Caverna: The Cave Farmers

Caverna: The Cave Farmers

by Uwe Rosenberg
Publisher: Z-Man Games
Games
Current Retail Price: $97.00
Not in stock

Please note that this item may not be shipped using USPS Media mail.

Following along the same lines as its predecessor (Agricola),Caverna: The Cave Farmers is a worker-placement game at heart, with a focus on farming. In the game, you are the bearded leader of a small dwarf family that lives in a little cave in the mountains. You begin the game with a farmer and his spouse, and each member of the farming family represents an action that the player can take each turn. Together, you cultivate the forest in front of your cave and dig deeper into the mountain. You furnish the caves as dwellings for your offspring as well as working spaces for small enterprises.

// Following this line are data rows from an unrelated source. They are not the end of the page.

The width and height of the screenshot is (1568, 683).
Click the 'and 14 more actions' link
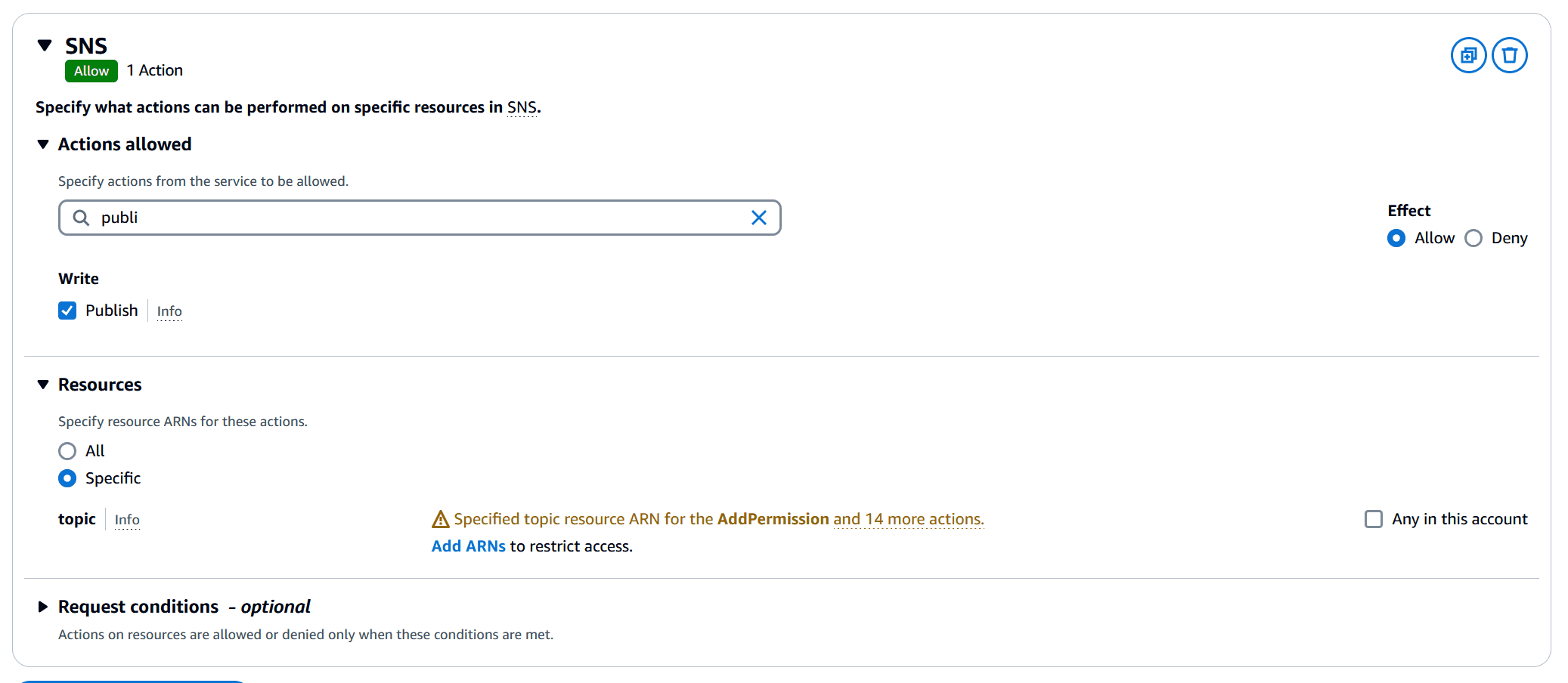(x=908, y=519)
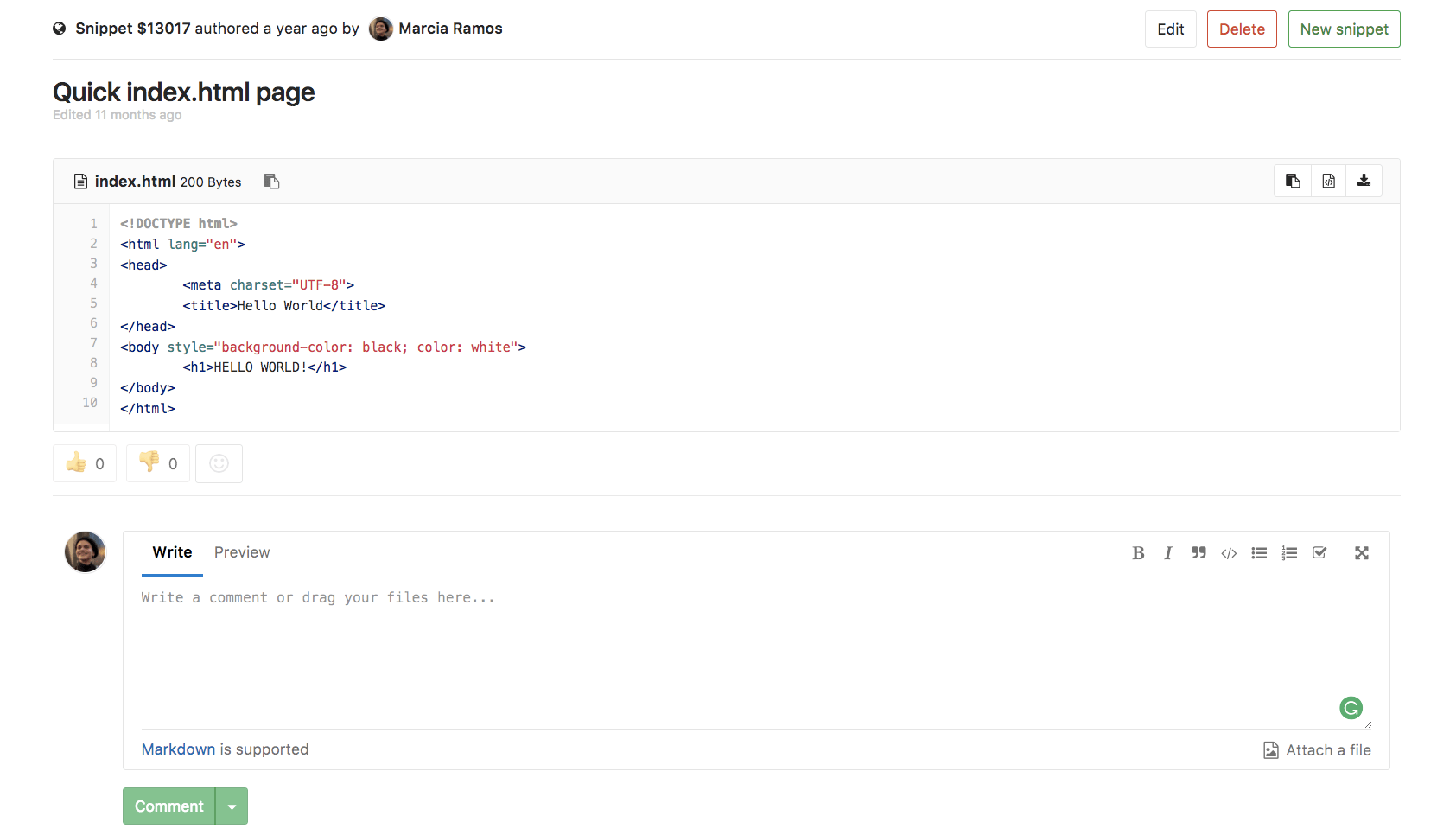This screenshot has width=1456, height=835.
Task: Open the Markdown documentation link
Action: 178,749
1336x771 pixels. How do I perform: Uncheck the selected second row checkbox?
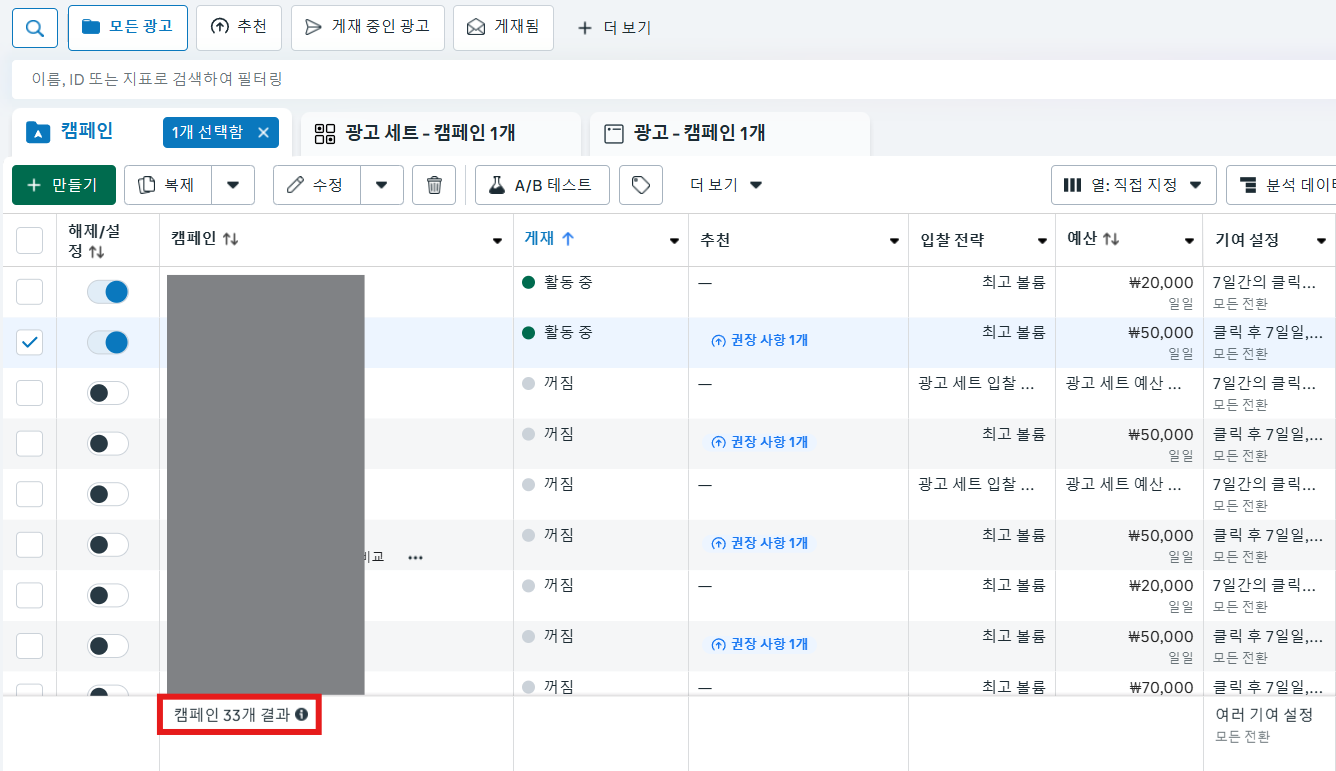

It's up to you how much ore you want to mine. You will need it to forge weapons that allow you to go on expeditions to gain bonus items and actions. While digging through the mountain, you may come across water sources and find ore and ruby mines that help you increase your wealth. Right in front of your cave, you can increase your wealth even further with agriculture: You can cut down the forest to sow fields and fence in pastures to hold your animals. You can also expand your family while running your ever-growing farm. In the end, the player with the most efficiently developed home board wins.

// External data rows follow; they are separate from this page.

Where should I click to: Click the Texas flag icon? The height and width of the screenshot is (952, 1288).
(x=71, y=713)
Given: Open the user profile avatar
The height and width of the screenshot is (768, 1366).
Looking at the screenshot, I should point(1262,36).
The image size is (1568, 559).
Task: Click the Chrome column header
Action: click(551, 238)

You can also play the solo variant of this game to familiarize yourself with the 48 different furnishing tiles for your cave.

Caverna: The Cave Farmers, which has a playing time of roughly 30 minutes per player, is a complete redesign of Agricola that substitutes the card decks from the former game with a set of buildings while adding the ability to purchase weapons and send your farmers on quests to gain further resources. Designer Uwe Rosenberg says that the game includes parts of Agricola, but also has new ideas, especially the cave part of your game board, where you can build mines and search for rubies. The game also includes two new animals: dogs and donkeys.

Did you find this review helpful?
Customer Reviews
Write a Review Click here to write a review
  Agricola Revamped
Joseph F of Oregon, 9/24/2014
This is a huge an expensive game. If you're looking at this game, you should be looking at Agricola as well. They are both pretty heavy (in-depth and complicated) Euro games that center around farming (which is more fun that it sounds).
In each game, you are managing a "family" trying to build up an estate from nothing. Each turn you send your people out to accomplish tasks trying build your house, plow, harvest and sow crops, fence and accumulate animals, and in this game, mine ore and rubies from your cave.
Agricola and Caverna are very similar in gameplay with some differences:
There are lots of unique cards in Agricola introducing more randomness and unique combinations. It can unbalance the game, but it also makes each play different. Caverna has lots of different rooms you can build into your house instead of unique cards. But there are all available to all the players unlike Agricola. Evens the playing field, but less unique in each play of the game.
Agricola plays up to five (which takes a long time), and Caverna plays up to seven (which I imagine would take forever...). Both play well with two players.
In Caverna you can equip your dwarfs with weapons and send them on light-hearted raiding parties with different rewards depending on your weapon level. Nothing like that in Agricola at all.
In Agricola, players need to have a little of everything (grain, vegetables, sheep,pigs etc.) to do well. In Caverna, you can specialize a little more and not get penalized as harshly for ignoring one or two areas of the game.

Overall, I would recommend playing Agricola before jumping into this game, just because this builds on the success of Agricola (long rated one of the best board games ever by hobby gaming nuts).
This is a huge and heavy box with lots of different components and enough of each to play up to seven players. So its expensive, but really worth what you get in the box.
This is a great, in-depth game that will give you evenings full of enjoyment.